About this task :: Since the records include pictures, leave those out while you reproduce exactly and only the lines from the one containing "You are a GUI" through the one containing "You are a computer-use agent. The image", inclusive.

Data extract ::
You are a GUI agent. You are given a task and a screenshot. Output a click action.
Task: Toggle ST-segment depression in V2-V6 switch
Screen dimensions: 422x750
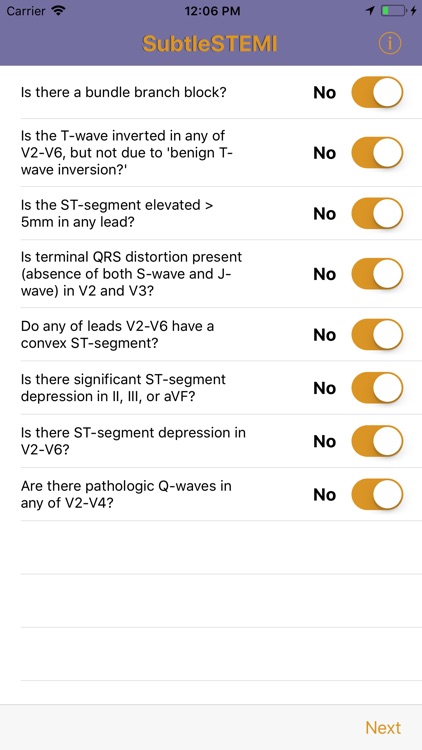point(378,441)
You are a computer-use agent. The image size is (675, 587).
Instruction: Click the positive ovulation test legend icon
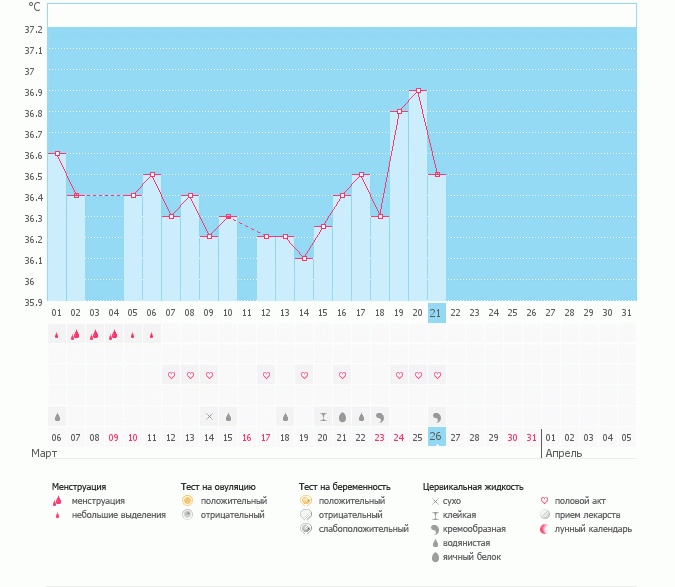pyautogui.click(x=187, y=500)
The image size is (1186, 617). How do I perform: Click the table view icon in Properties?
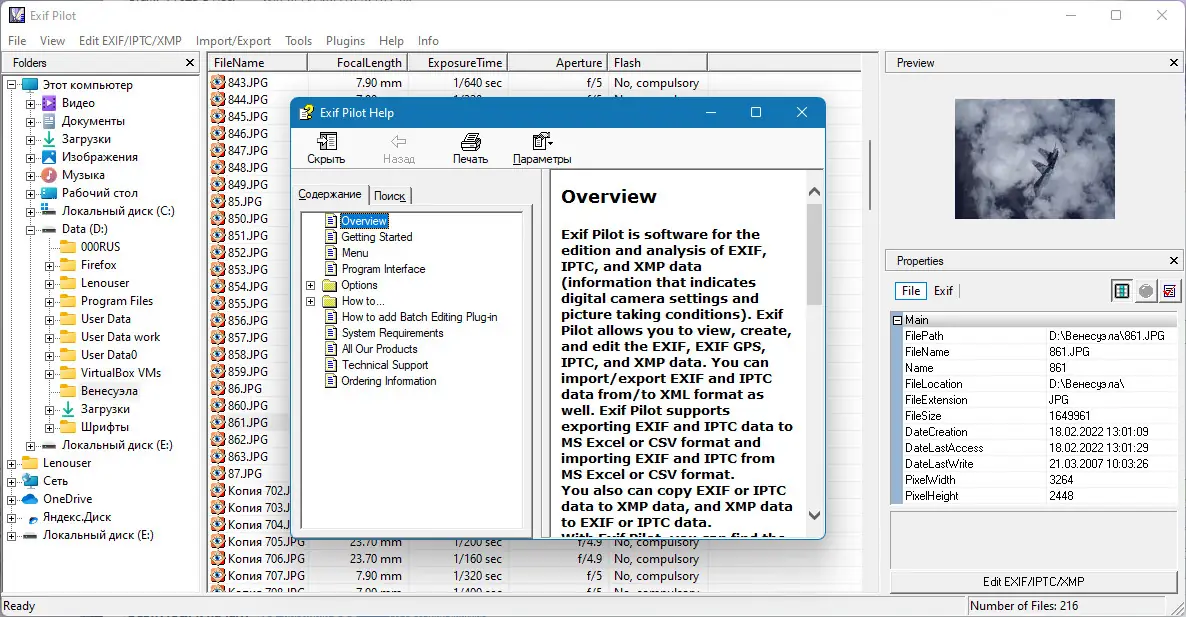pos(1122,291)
---
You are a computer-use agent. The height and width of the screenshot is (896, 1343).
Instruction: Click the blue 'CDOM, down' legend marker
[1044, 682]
---
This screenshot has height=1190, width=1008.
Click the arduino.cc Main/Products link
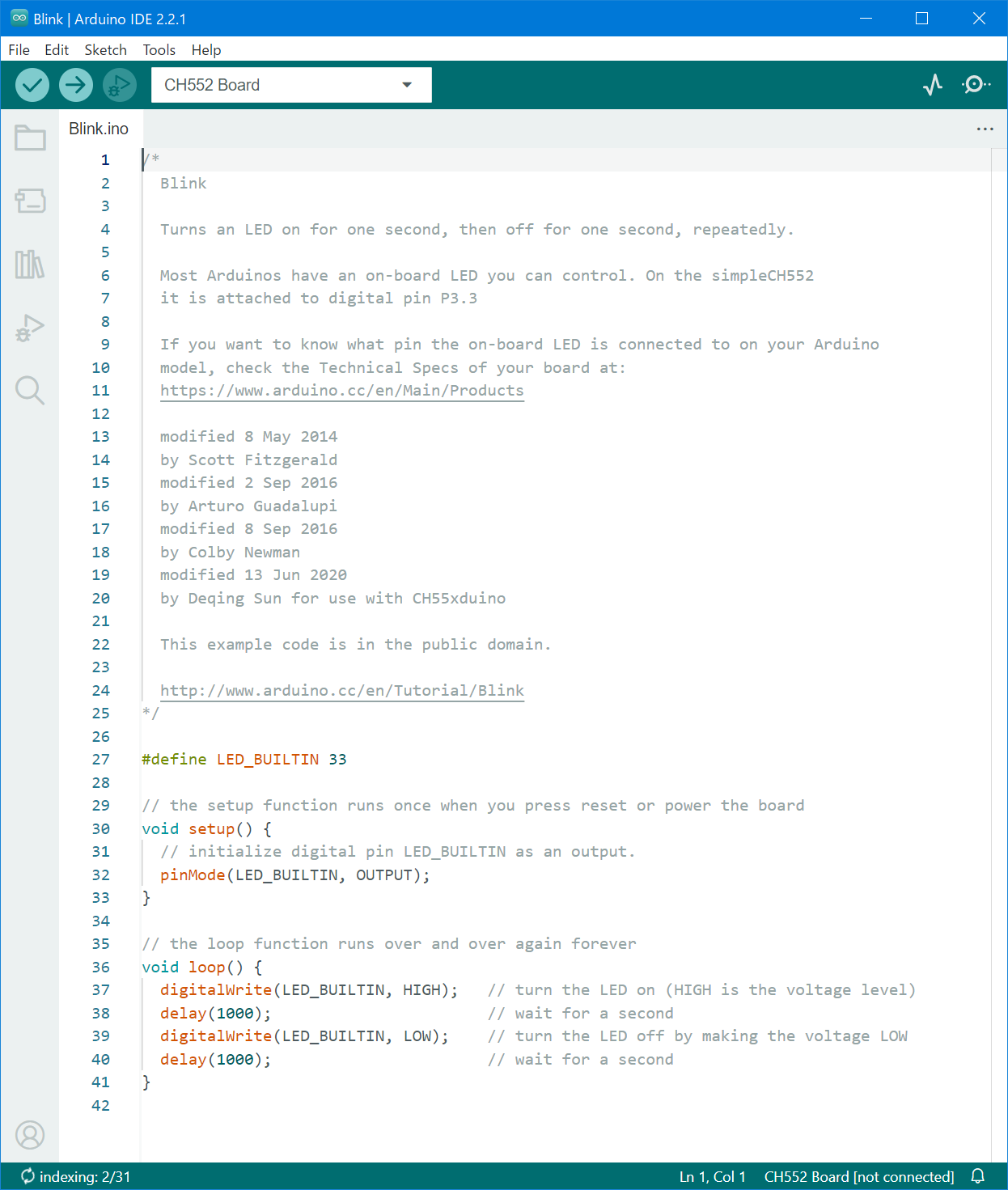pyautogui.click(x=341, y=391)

Response area ::
You are a GUI agent. You are given a task and a screenshot. Output a click action.
Task: Toggle ST-segment depression in V2-V6 switch
Screen dimensions: 422x750
point(378,441)
You are a computer-use agent. The image size is (675, 587).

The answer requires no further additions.